Description of the task -
Give back, exactly and with nothing else, the lines running from the one that contains "Click the permissions list vertical scrollbar" to the end of the entries below; do not include pictures.

Source data -
-------------------------

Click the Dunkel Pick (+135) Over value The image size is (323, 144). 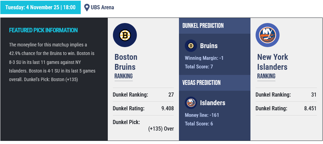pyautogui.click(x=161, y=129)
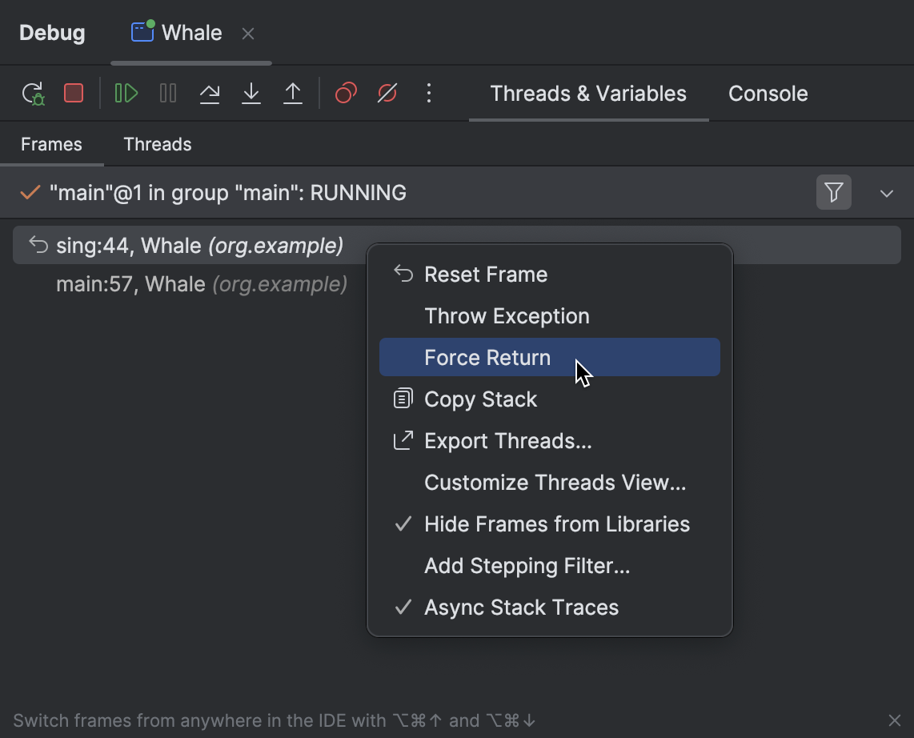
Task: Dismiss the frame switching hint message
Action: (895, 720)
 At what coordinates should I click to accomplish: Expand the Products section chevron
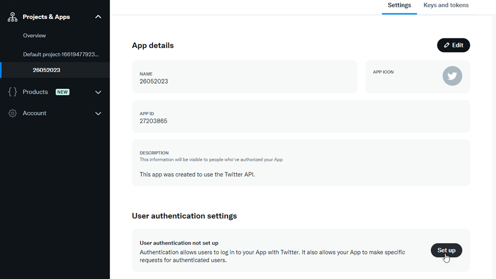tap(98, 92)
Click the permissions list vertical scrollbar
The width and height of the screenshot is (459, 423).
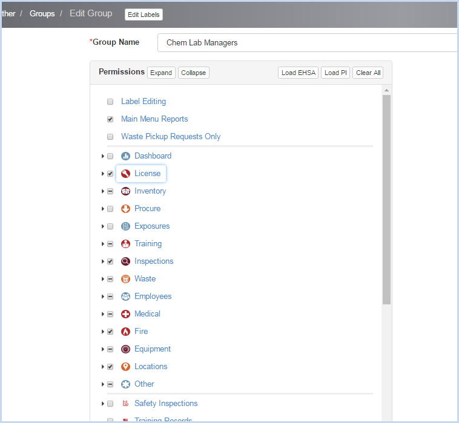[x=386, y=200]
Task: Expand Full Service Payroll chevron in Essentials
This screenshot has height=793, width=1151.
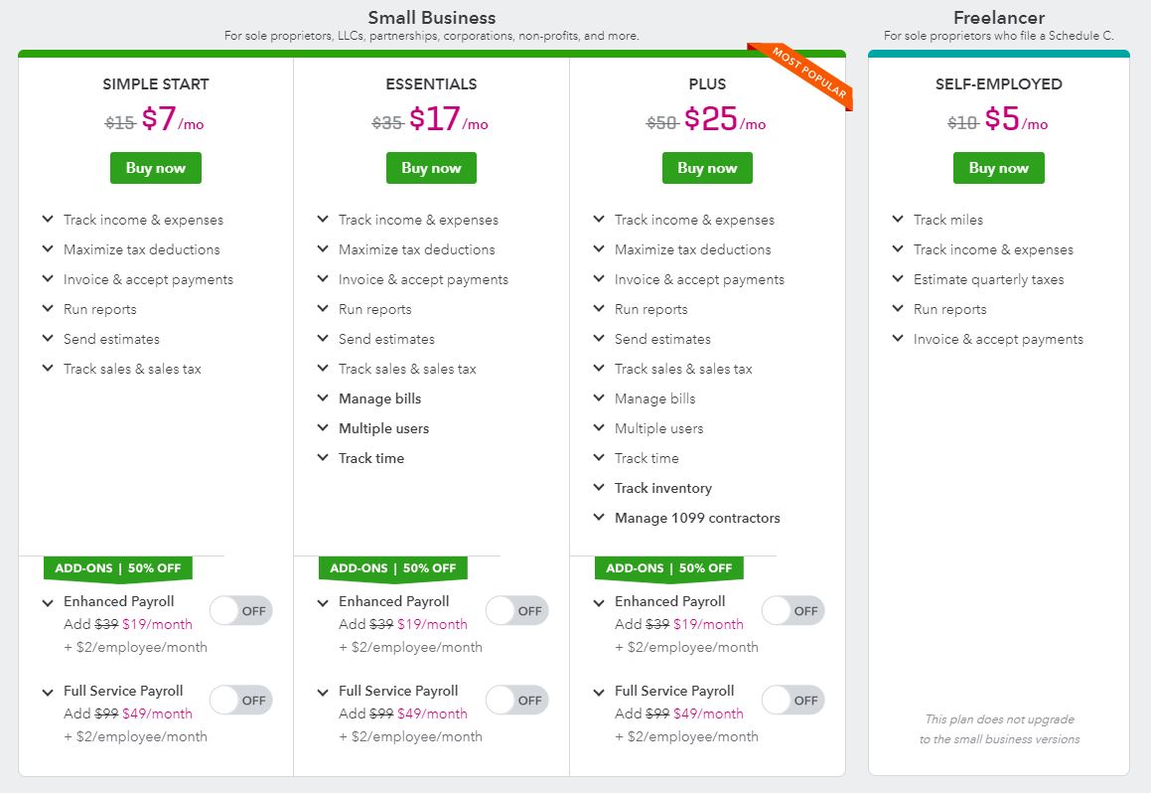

-------------------------

Exercise output -
Click the permissions list vertical scrollbar
The width and height of the screenshot is (459, 423).
[x=386, y=200]
Task: Expand Full Service Payroll chevron in Essentials
This screenshot has height=793, width=1151.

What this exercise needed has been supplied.